Mechanical Remodeling of Atrial Myocardium in HCM Mouse Models Carrying CTNT Mutations

Abstract

In hypertrophic cardiomyopathy (HCM) atrial dilatation (AD) and fibrillation (AF) are very common and associated with worse outcome. The cellular and molecular basis of atrial remodeling in HCM remain undefined. We previously characterized (Coppini et al. ABS Biophysical Journal 2015) the changes in sarcomere function and E-C coupling that occur in ventricular myocardium of two HCM mouse models carrying different mutations in cTnT (R92Q and E163R). Both models exhibited diastolic dysfunction that was, however, related to different mechanisms i.e.
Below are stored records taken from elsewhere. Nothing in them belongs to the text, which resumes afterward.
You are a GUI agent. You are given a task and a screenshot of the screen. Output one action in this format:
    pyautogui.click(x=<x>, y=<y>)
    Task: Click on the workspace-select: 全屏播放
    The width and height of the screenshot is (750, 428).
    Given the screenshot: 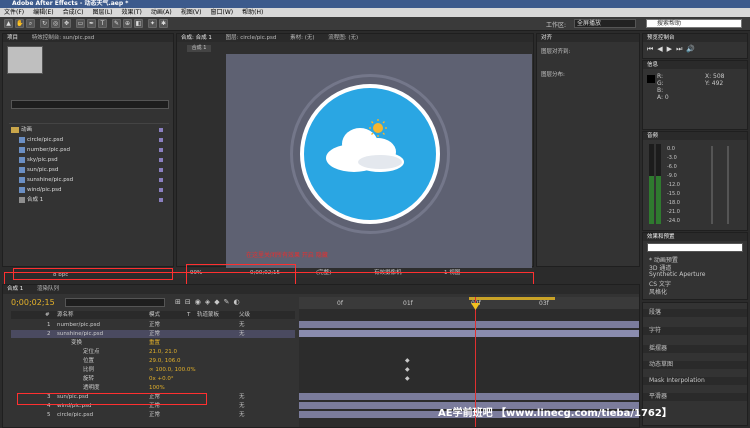 What is the action you would take?
    pyautogui.click(x=605, y=24)
    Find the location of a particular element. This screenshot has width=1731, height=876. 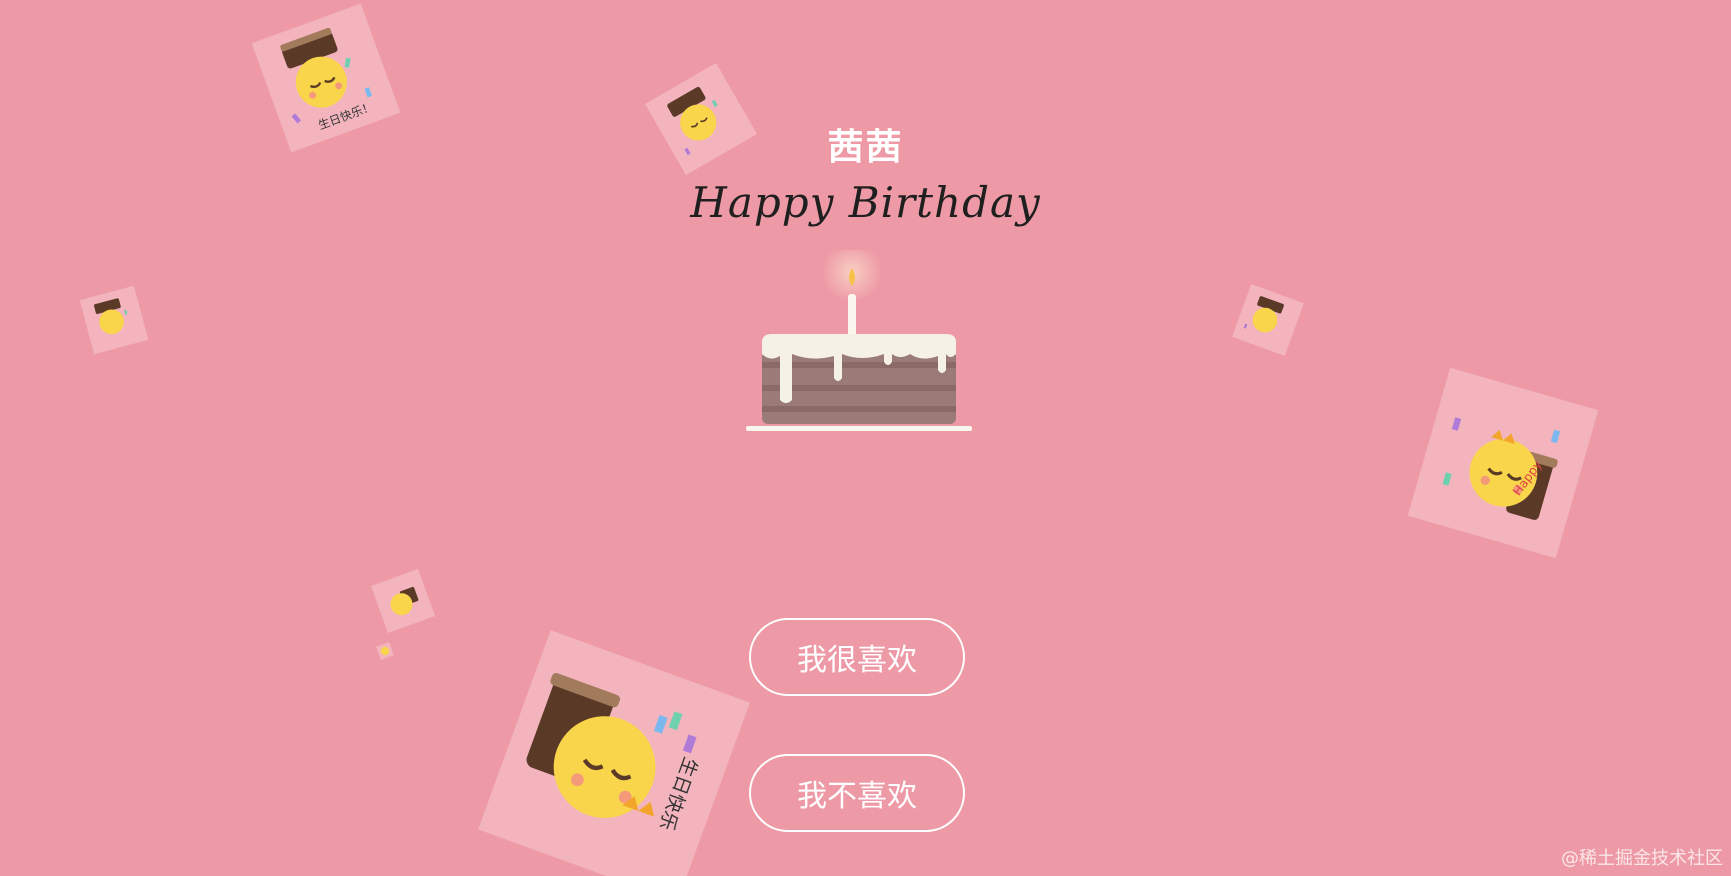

E-C coupling abnormalities in R92Q and sarcomere changes in E163R. Here we employ these mouse models to study whether atrial remodeling is a consequence of diastolic dysfunction or is also influenced by the specific underlying mutation.Echocardiographic measurements of left atrial (LA) dimensions showed that LA area was severely increased in R92Q hearts while it was only mildly increased in E163R (in mm2 : 6.73±0.5 in R92Q, 4.82±0.16 in E163R vs 3.97±0.26 in WT). Left atrial trabeculae were dissected and mounted isometrically to record twitch tension. We studied the steady-state force-frequency relationship and the response to positive inotropic stimuli such as Isoproterenol 10-7 mM (ISO) and 8 mM extracellular [Ca2+]. Compared to WT, R92Q atrial trabeculae showed: (i) slower kinetics of both force development and relaxation (e.g. at 1 Hz, 50% relaxation was prolonged by 35%), (ii) impaired twitch amplitude at high pacing rates (50% reduction), (iii) depressed rested-state contractions and (iv) blunted increase of twitch tension in ISO and high [Ca2+]. None of these changes were observed in intact E163R atrial trabeculae. These findings suggest that atrial remodeling in R92Q is more pronounced compared to E163R, and related to E-C coupling alterations. Supported by the Italian Ministry of Health (WFR GR-2011-02350583).